▶ [演習資料]
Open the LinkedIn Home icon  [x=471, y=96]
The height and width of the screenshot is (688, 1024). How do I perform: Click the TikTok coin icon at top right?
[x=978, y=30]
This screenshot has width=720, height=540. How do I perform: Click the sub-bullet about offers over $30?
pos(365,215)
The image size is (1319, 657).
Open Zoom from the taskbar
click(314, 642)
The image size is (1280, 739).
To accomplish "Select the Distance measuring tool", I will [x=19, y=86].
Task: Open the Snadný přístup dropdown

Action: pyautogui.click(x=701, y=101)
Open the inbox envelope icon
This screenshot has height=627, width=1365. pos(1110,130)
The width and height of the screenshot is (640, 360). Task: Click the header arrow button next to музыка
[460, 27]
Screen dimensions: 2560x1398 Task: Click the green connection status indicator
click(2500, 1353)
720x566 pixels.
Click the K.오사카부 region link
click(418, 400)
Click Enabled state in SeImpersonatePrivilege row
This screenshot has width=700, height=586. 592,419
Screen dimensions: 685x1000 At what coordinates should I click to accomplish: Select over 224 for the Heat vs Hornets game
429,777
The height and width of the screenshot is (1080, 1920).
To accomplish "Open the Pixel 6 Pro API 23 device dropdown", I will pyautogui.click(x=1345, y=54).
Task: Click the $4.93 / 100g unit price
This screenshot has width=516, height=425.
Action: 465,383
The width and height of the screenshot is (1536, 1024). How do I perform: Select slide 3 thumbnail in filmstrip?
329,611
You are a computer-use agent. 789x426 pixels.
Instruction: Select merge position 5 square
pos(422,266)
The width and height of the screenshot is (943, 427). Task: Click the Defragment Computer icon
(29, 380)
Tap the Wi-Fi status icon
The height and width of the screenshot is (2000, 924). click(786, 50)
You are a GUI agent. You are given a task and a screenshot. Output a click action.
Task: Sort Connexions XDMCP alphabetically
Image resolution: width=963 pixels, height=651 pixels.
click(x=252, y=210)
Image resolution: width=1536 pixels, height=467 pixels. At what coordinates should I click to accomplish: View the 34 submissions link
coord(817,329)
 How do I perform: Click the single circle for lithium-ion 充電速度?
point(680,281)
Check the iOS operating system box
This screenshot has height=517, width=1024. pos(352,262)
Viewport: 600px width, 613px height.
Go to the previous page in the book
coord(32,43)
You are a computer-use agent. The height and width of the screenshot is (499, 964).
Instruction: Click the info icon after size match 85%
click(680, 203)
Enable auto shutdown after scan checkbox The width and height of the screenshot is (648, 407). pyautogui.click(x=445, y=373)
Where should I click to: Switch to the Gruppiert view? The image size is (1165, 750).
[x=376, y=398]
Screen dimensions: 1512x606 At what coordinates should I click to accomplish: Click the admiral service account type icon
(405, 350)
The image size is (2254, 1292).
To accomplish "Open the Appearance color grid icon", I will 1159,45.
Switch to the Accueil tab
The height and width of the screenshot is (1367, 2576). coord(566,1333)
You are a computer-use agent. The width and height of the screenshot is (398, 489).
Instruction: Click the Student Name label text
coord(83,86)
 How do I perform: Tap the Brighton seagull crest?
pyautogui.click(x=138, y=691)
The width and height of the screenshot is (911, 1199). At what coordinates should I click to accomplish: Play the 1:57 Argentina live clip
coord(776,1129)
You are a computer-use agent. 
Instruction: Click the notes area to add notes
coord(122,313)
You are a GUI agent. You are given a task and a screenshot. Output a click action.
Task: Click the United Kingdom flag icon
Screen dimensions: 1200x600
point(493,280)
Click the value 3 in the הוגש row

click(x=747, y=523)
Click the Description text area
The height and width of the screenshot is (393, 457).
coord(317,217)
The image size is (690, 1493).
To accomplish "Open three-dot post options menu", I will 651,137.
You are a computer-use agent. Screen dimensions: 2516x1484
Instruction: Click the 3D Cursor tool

▶ [問題] 上のエントリをすべて書き直してください。その際、「Screen dimensions」を「Screen size」に置き換え、それ以外は一切変えないでください。

▶ [解答]
Open the LinkedIn Home icon  [x=471, y=96]
The height and width of the screenshot is (688, 1024). How do I perform: Click the TikTok coin icon at top right?
[x=978, y=30]
This screenshot has width=720, height=540. How do I perform: Click the sub-bullet about offers over $30?
pos(365,215)
The image size is (1319, 657).
Open Zoom from the taskbar
click(314, 642)
The image size is (1280, 739).
To accomplish "Select the Distance measuring tool", I will [x=19, y=86].
Task: Open the Snadný přístup dropdown

Action: pyautogui.click(x=701, y=101)
Open the inbox envelope icon
This screenshot has height=627, width=1365. pos(1110,130)
The width and height of the screenshot is (640, 360). Task: Click the header arrow button next to музыка
[460, 27]
Screen size: 2560x1398 Task: Click the green connection status indicator
click(2500, 1353)
720x566 pixels.
Click the K.오사카부 region link
click(418, 400)
Click Enabled state in SeImpersonatePrivilege row
This screenshot has width=700, height=586. 592,419
Screen size: 685x1000 At what coordinates should I click to accomplish: Select over 224 for the Heat vs Hornets game
429,777
The height and width of the screenshot is (1080, 1920).
To accomplish "Open the Pixel 6 Pro API 23 device dropdown", I will pyautogui.click(x=1345, y=54).
Task: Click the $4.93 / 100g unit price
This screenshot has width=516, height=425.
Action: 465,383
The width and height of the screenshot is (1536, 1024). How do I perform: Select slide 3 thumbnail in filmstrip?
329,611
You are a computer-use agent. 789x426 pixels.
Instruction: Select merge position 5 square
pos(422,266)
The width and height of the screenshot is (943, 427). Task: Click the Defragment Computer icon
(29, 380)
Tap the Wi-Fi status icon
The height and width of the screenshot is (2000, 924). click(786, 50)
You are a GUI agent. You are given a task and a screenshot. Output a click action.
Task: Sort Connexions XDMCP alphabetically
Image resolution: width=963 pixels, height=651 pixels.
click(x=252, y=210)
Image resolution: width=1536 pixels, height=467 pixels. At what coordinates should I click to accomplish: View the 34 submissions link
coord(817,329)
 How do I perform: Click the single circle for lithium-ion 充電速度?
point(680,281)
Check the iOS operating system box
This screenshot has height=517, width=1024. pos(352,262)
Viewport: 600px width, 613px height.
Go to the previous page in the book
coord(32,43)
You are a computer-use agent. The height and width of the screenshot is (499, 964).
Instruction: Click the info icon after size match 85%
click(680, 203)
Enable auto shutdown after scan checkbox The width and height of the screenshot is (648, 407). pyautogui.click(x=445, y=373)
Where should I click to: Switch to the Gruppiert view? The image size is (1165, 750).
[x=376, y=398]
Screen size: 1512x606 At what coordinates should I click to accomplish: Click the admiral service account type icon
(405, 350)
The image size is (2254, 1292).
To accomplish "Open the Appearance color grid icon", I will 1159,45.
Switch to the Accueil tab
The height and width of the screenshot is (1367, 2576). coord(566,1333)
You are a computer-use agent. The width and height of the screenshot is (398, 489).
Instruction: Click the Student Name label text
coord(83,86)
 How do I perform: Tap the Brighton seagull crest?
pyautogui.click(x=138, y=691)
The width and height of the screenshot is (911, 1199). At what coordinates should I click to accomplish: Play the 1:57 Argentina live clip
coord(776,1129)
You are a computer-use agent. 
Instruction: Click the notes area to add notes
coord(122,313)
You are a GUI agent. You are given a task and a screenshot. Output a click action.
Task: Click the United Kingdom flag icon
Screen size: 1200x600
point(493,280)
Click the value 3 in the הוגש row

click(x=747, y=523)
Click the Description text area
The height and width of the screenshot is (393, 457).
coord(317,217)
The image size is (690, 1493).
To accomplish "Open three-dot post options menu", I will 651,137.
You are a computer-use agent. Screen size: 2516x1484
Instruction: Click the 3D Cursor tool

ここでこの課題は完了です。